11 December 2013

EPENTHESIS

Please don’t make me feel anything right now; I don’t have the time for that bullshit. I just heard someone scream outside the window. I hope you didn’t make them feel something. I hope they are just screaming for feeling alive. I would like to do the same but I’m conscientious of my neighbors (ellipses) Does this fact make me more alive, or less alive? Are we all being too conscientious and not screaming enough?

I have noticed -thanks to a long sit in a warm bath -to keep feeling the warmth it’s necessary to stir around a bit. Feet out, then under. Water is warm again. Water is wet again. I think that water is the softest discovery. Sit in it for a moment and it becomes you. Am I even sitting in water anymore? Because I feel nothing? And does it feel warm or cold now? And how long have I been in the bath now? I have to keep moving to feel anything at all.  Generally speaking, I think that I knew this, but the bathtub has since confirmed it.

I cut a chunk out of my hair this week. Was touching it just now; it’s all irregular and obnoxious. I told myself it’ll grow back. It’s just hair.

I know someone who died this week. People are dying constantly I suppose, but usually it ends up being someone I’ve never known. I don’t know how to react to death. I guess the only thing is to learn to grow despite the loss, to grow because of the loss. I’ve really no idea though. I’m very scared of death. Of people I love dying. Of feeling too much, or feeling too little, or feeling nothing at all, when I do eventually lose someone. Of not spending the right amount of time with them, or not telling them how I love them enough. Most of all, I wish that death didn’t happen, well at least not totally, and I could just pour out my loved one's presence into my morning coffee day in, day out. Still greet you in the morning, have you after dinner.

I’m hooping again. It feels good to move like that again. I paid the rent and the electric bill this week. Passed four finals. Sat in cold coffee shops and scribbled away about human anatomy.  Remembered, once, to make my bed. Avoiding most things because I get too distracted by distraction’s distractions.
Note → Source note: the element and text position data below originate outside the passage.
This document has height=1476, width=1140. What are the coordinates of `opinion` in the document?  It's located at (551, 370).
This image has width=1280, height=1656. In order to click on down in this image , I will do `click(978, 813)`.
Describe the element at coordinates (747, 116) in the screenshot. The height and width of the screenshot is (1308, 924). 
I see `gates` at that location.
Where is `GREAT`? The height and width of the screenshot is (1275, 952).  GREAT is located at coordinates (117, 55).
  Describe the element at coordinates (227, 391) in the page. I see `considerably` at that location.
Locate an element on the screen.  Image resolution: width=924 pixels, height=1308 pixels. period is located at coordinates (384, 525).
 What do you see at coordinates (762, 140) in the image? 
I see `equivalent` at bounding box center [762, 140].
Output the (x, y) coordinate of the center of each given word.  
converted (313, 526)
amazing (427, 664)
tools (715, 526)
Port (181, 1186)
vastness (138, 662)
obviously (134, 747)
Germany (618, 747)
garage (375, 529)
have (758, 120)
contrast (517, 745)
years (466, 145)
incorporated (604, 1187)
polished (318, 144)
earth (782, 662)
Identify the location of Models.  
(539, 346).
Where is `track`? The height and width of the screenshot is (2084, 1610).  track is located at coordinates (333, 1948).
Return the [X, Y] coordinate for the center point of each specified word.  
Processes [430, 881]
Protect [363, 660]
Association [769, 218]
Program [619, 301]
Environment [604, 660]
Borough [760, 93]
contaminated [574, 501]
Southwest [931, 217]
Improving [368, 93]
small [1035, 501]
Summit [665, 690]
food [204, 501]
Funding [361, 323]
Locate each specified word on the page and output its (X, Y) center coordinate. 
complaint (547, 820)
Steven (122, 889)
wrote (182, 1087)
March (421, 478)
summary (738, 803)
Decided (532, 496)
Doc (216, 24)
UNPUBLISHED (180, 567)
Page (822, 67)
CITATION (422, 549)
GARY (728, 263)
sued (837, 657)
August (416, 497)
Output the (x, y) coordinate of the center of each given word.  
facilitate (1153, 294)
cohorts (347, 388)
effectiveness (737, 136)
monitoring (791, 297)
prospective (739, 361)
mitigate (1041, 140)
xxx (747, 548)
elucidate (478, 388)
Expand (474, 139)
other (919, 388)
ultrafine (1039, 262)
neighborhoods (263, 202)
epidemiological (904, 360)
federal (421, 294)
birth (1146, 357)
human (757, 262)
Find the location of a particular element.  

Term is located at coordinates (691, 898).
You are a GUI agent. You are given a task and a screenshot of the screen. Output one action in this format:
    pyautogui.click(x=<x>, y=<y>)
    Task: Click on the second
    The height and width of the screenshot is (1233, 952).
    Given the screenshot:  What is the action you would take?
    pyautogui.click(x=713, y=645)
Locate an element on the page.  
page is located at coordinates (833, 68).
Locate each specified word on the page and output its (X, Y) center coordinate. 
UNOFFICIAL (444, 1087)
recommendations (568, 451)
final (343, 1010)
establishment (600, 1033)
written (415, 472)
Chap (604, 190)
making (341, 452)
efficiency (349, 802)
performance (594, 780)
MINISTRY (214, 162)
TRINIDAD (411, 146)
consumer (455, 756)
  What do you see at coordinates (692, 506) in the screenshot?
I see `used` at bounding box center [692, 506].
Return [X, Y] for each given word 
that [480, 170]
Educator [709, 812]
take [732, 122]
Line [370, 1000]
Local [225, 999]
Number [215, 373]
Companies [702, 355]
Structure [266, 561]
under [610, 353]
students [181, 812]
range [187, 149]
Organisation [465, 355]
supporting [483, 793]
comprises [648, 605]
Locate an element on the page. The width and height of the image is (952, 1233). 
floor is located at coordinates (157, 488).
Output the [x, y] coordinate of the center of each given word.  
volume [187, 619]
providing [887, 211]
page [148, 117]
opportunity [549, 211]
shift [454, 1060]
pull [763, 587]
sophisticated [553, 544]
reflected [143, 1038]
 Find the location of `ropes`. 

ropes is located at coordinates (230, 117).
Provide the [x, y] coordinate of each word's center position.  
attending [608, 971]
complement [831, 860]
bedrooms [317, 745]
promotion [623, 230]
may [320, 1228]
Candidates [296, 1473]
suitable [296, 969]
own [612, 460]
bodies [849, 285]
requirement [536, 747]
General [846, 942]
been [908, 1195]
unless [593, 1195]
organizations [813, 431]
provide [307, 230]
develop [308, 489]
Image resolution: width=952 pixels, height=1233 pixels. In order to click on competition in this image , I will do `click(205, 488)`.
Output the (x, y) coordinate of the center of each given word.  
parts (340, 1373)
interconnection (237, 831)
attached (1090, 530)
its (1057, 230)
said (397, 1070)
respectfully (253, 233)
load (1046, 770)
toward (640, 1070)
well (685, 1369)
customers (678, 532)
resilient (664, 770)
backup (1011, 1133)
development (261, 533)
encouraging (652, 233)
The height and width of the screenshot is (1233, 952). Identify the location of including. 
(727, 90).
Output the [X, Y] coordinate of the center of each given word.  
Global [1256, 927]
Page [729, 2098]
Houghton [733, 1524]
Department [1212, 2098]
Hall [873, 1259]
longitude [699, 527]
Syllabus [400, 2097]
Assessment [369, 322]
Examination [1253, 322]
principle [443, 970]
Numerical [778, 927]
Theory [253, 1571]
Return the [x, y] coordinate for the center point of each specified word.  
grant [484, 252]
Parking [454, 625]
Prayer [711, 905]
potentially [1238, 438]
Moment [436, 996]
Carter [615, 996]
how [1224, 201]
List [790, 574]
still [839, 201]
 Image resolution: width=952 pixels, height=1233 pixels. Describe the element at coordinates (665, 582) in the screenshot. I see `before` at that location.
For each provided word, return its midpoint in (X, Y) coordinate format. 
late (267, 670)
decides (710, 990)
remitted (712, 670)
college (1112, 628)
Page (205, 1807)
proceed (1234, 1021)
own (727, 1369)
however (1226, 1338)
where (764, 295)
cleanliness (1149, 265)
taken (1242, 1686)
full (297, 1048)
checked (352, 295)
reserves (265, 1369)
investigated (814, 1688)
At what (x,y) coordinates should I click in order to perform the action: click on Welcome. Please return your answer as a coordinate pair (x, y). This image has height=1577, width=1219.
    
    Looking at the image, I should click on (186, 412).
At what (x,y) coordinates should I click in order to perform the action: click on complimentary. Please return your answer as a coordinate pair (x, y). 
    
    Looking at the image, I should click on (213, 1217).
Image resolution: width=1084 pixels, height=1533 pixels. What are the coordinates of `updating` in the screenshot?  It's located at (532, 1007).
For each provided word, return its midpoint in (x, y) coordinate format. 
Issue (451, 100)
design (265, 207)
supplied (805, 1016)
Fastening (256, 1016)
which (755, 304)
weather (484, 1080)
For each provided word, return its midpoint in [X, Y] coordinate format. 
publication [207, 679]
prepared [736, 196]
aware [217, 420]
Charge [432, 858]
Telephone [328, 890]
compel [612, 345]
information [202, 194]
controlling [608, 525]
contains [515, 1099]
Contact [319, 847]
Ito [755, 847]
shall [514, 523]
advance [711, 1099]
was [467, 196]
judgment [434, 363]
Another harrowing goodbye will come this week. This seems to be the recurring event the past couple of years. Change is good right? I still think of the profuse tears I’ve shed on buses each time I’ve left someone. It’s really underrated how painful goodbyes are. It’s always worth it; to have such good times, despite the difficult separations. Maybe it makes true connections a bit stronger, even. (what does it remember like?) 

I need to start packing for Chicago. I need to eat something for dinner besides an apple. To do over Christmas break: Jacob’s coffee. Books. Countdown: 2 days.